- Given information
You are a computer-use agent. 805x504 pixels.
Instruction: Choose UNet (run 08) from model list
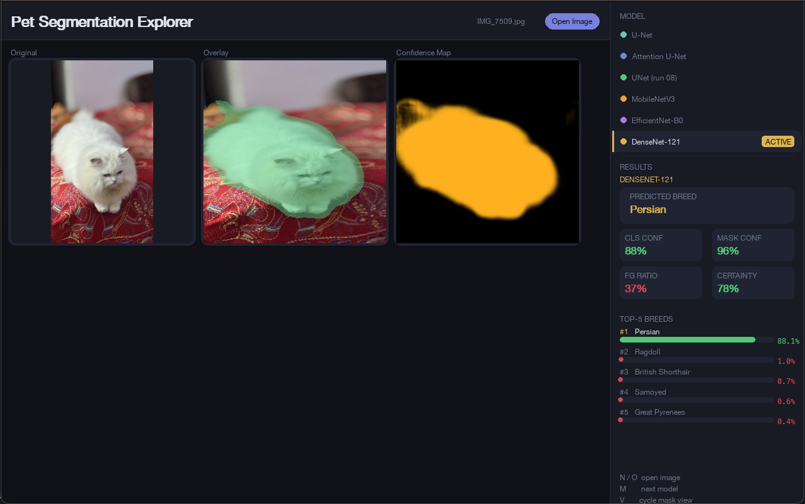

==

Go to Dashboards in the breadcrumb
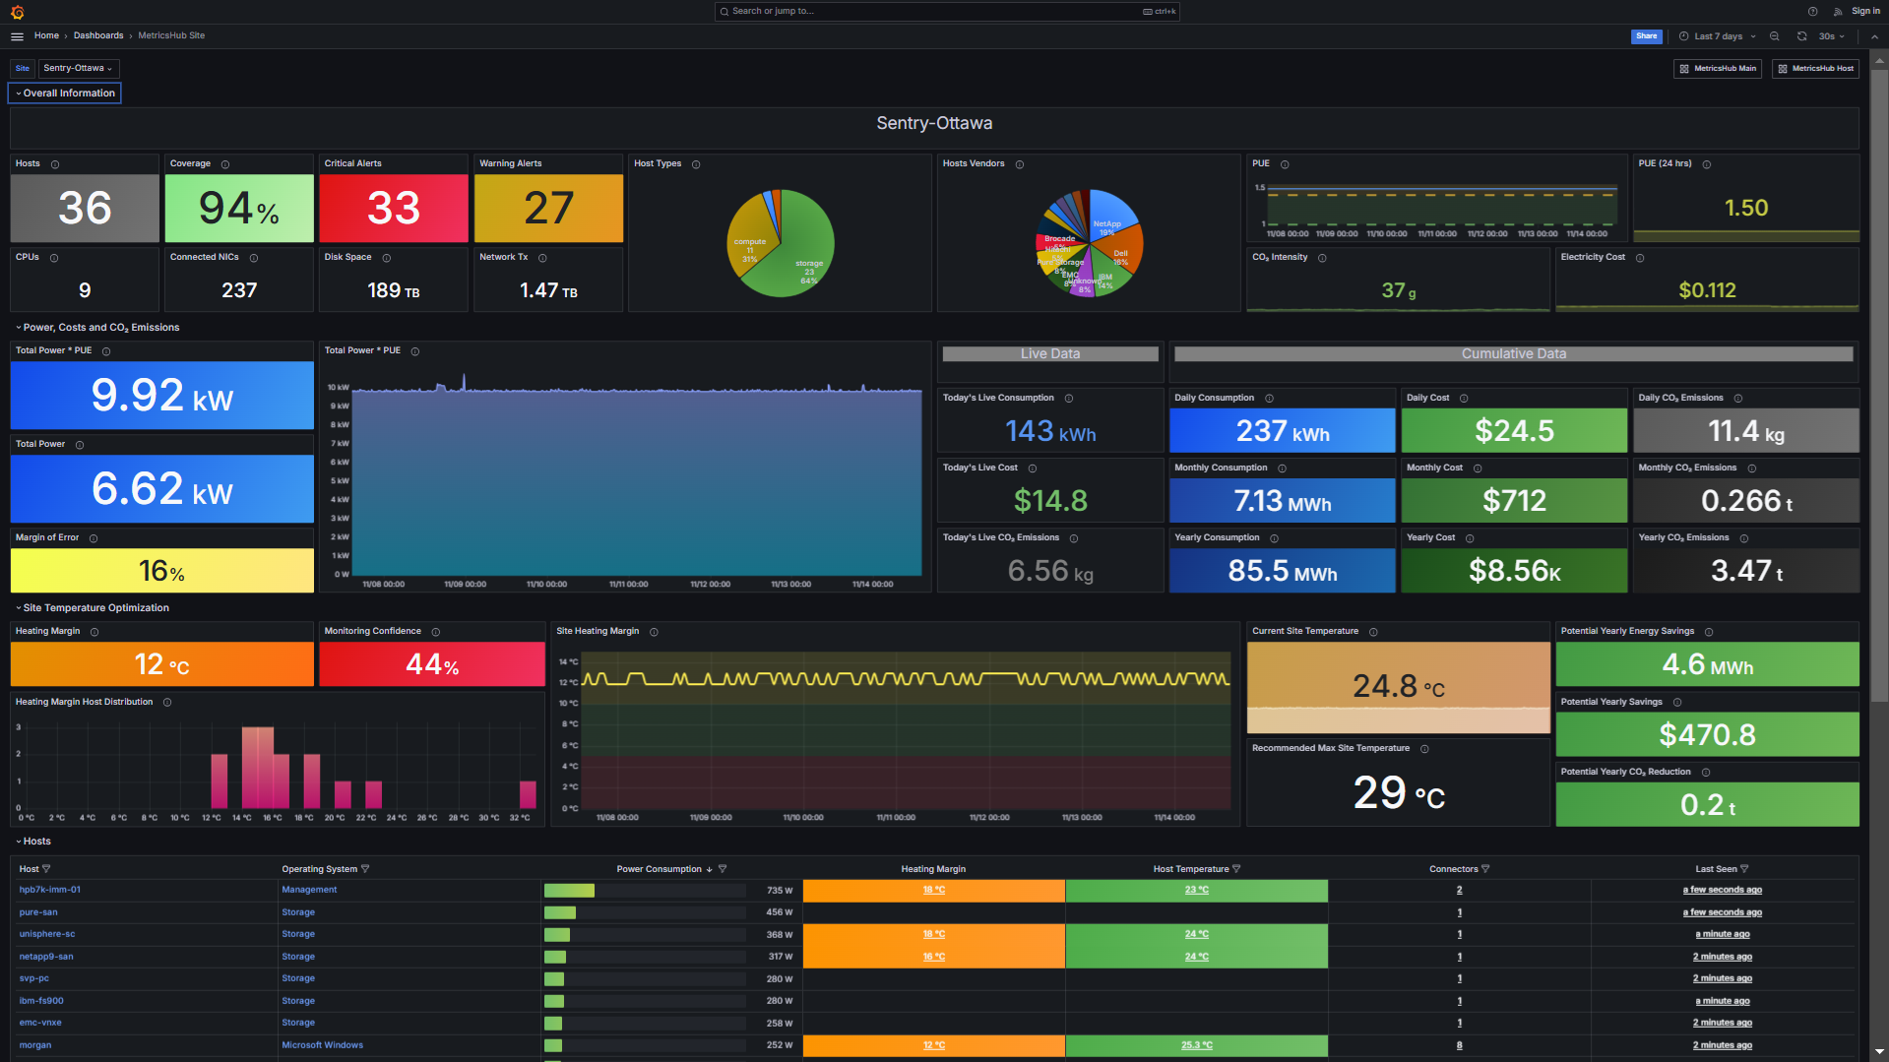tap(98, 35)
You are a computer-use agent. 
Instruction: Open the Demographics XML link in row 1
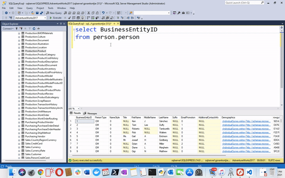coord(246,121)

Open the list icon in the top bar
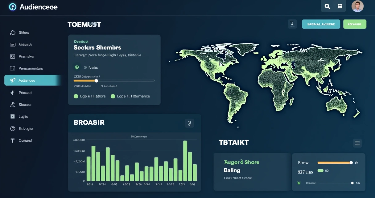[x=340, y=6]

--

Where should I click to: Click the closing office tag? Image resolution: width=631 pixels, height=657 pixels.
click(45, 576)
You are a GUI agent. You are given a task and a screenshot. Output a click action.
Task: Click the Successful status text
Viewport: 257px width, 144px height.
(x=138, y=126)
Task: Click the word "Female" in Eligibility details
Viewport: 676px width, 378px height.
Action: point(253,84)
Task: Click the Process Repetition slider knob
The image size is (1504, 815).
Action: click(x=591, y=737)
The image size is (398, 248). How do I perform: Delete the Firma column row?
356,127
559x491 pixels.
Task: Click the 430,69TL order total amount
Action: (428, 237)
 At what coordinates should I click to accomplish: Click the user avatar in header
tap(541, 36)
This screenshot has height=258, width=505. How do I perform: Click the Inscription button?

- What you have to do
Using the listing, copy every line where the word "computer" shows up.

- Output below
You are a computer-use agent. 805x504 pixels.
You are a computer-use agent. 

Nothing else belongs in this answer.